• WRITTEN EXERCISE 1:
Answer these questions using the forum thread on white truffle oil:
(a) Where does BreezyCooking keep the bottle of truffle oil?
(b) In what month did Jeekinz get the bottle?
(c) According to wysiwyg, what do the French say white truffle oil contains?

# White Truffle Oil



## Jeekinz (May 24, 2007)

I have a bottle of this and can't seem to aquire the taste.  One drop will flavor an entree.  I received the bottle as a gift, could it be rancid?  It has a super potent flavor.


----------



## BreezyCooking (May 24, 2007)

Where have you been keeping it?  I've had a bottle of it for well over a year & it still tastes great - but I keep it in the fridge.  Storage is everything with oils.

When you say "potent" - do you mean a strong truffle or mushroomy taste/aroma?  Rancid is pretty foul, easy to detect, & can also give you quite the upset stomach.


----------



## college_cook (May 24, 2007)

Personally, I can't stand the stuff.  Most people absolutely go nuts for truffles and truffle oil, because of the marvelous and "sexy" (so it has been called) flavor it imparts, and because it is so potent.  Chances are your oil is fine and you just dlnt like the stuff.  White truffle oil just isn't for me.  Reminds me of gasoline.  However, I have had the opportunity to try some Black Truffles, the real thing, and they are quite different from the white truffle oil.


----------



## Jeekinz (May 25, 2007)

college_cook said:
			
		

> Reminds me of gasoline.


 
(I have siphoned a few gas tanks in my day) It does leave that weird note in the back of your throat. I got the bottle in December, I leave it on the counter, away from direct sunlight with my other oils.

I absolutely love mushrooms...all kinds.  The more, the better.  I don't think the oil tastes like mushrooms or anything else.  Just nasty.


----------



## wysiwyg (Nov 6, 2007)

Jeekinz,
Check the bottle label for contents.  
According to the French, white truffle oil contains ONLY truffles and olive or safflower oil.
Perhaps you don't like it, or perhaps is just not the real thing. I believe American Test Kitchen did some testing on white truffle oil but I am not sure where to look for it.


----------



## Loprraine (Nov 6, 2007)

A little does go a long way.  I keep mine in the fridge, I also think it has an expiration date on it.  I think it's either a love or hate thing with truffle oil.


----------



## jennyema (Nov 6, 2007)

Loprraine said:


> I think it's either a love or hate thing with truffle oil.

• INPUT DATA:
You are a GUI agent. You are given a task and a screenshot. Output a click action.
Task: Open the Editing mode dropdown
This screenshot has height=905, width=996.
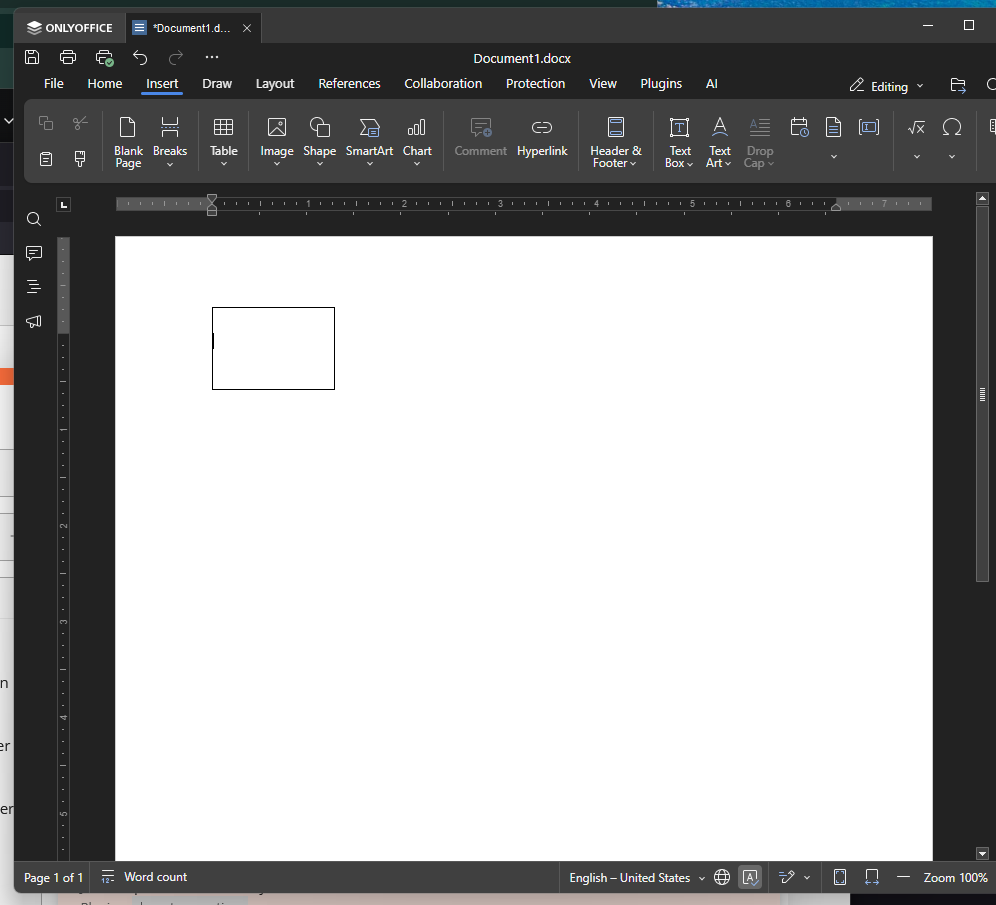tap(887, 86)
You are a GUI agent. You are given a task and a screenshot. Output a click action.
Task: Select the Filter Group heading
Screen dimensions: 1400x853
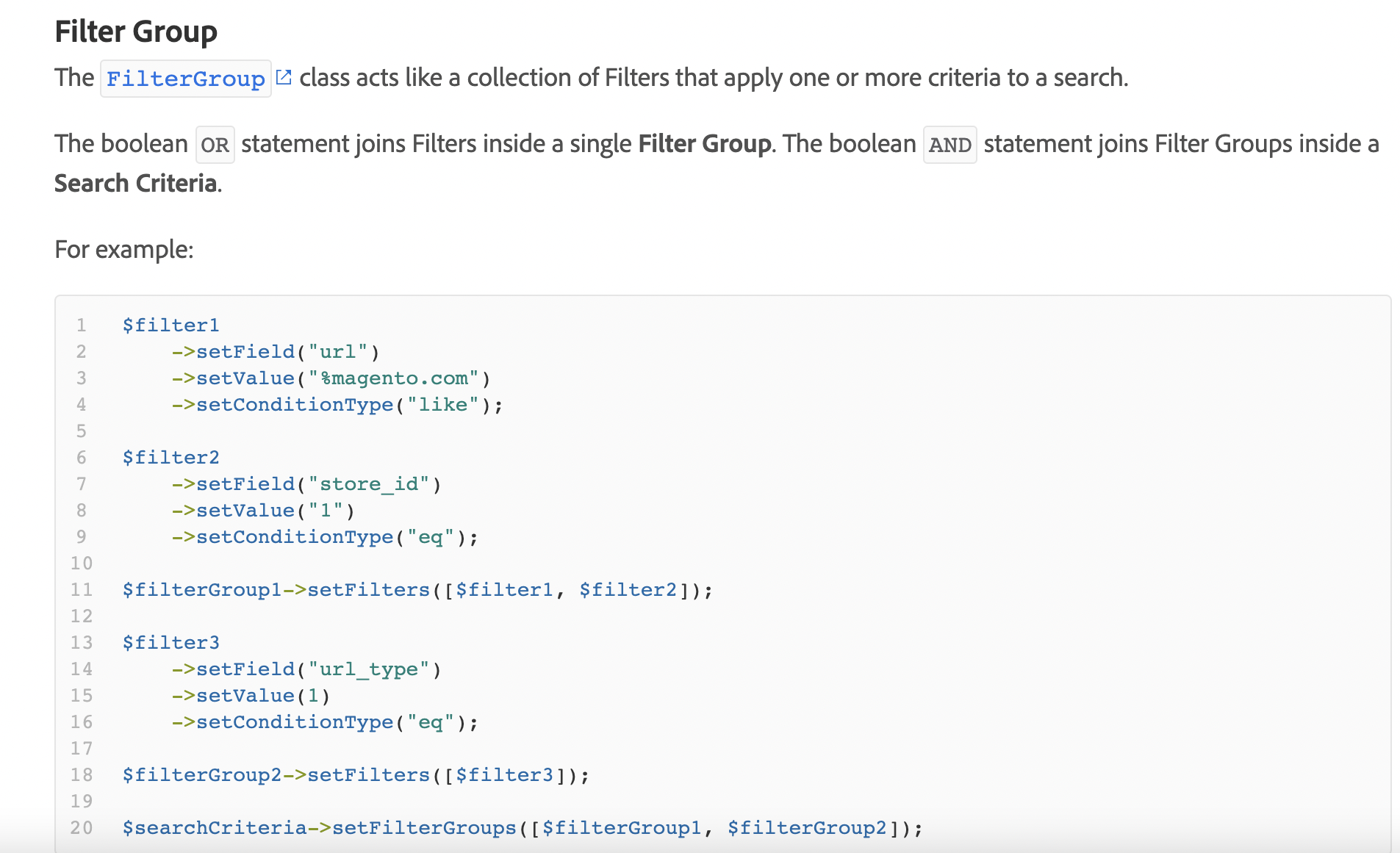point(135,31)
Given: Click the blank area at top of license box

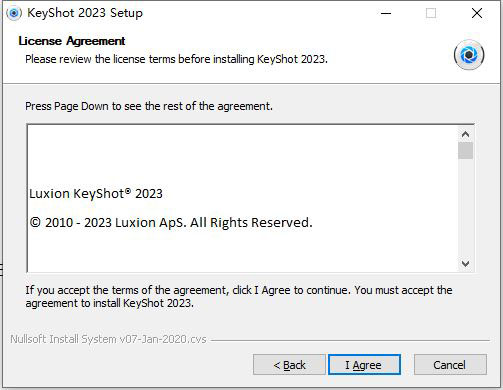Looking at the screenshot, I should (x=243, y=153).
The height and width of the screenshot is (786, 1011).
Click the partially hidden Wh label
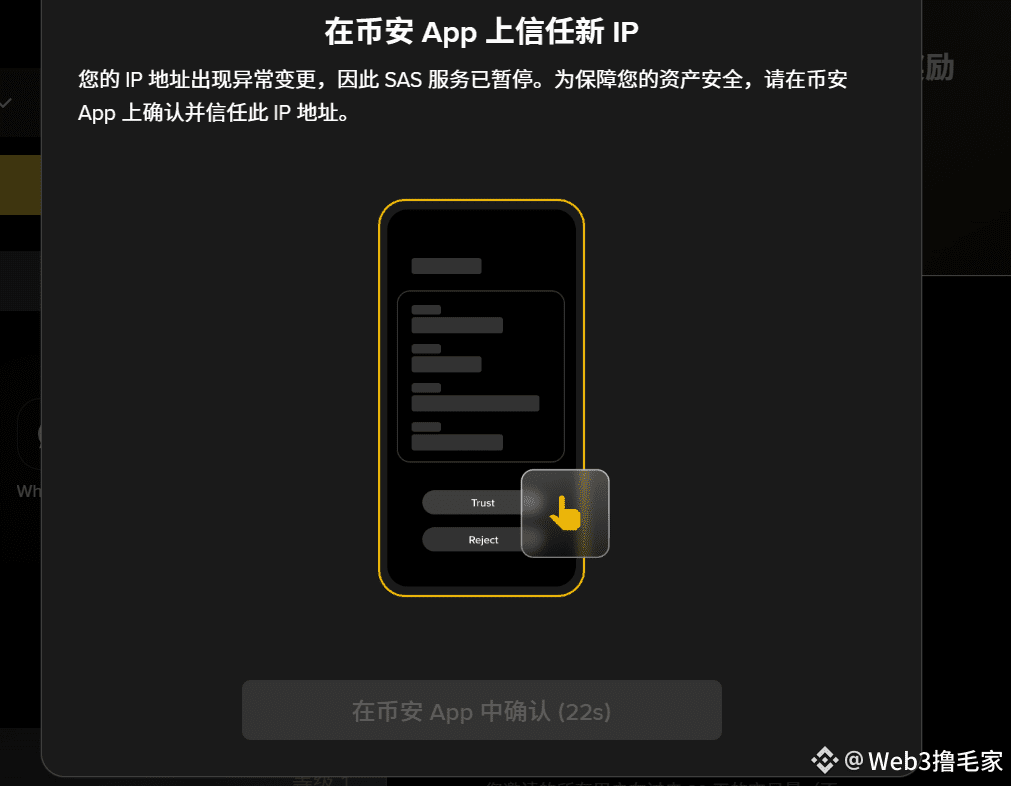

• WRITTEN EXERCISE 2: Reproduce the entries from the line containing "Given: Click the" through the end of the entries, including both ends, and leave out the pictures.

• COMPLETE ANSWER 1:
(a) In the fridge.
(b) December.
(c) Only truffles and olive or safflower oil.

• COMPLETE ANSWER 2:
Given: Click the blank area at top of license box

Looking at the screenshot, I should (x=243, y=153).
The height and width of the screenshot is (786, 1011).
Click the partially hidden Wh label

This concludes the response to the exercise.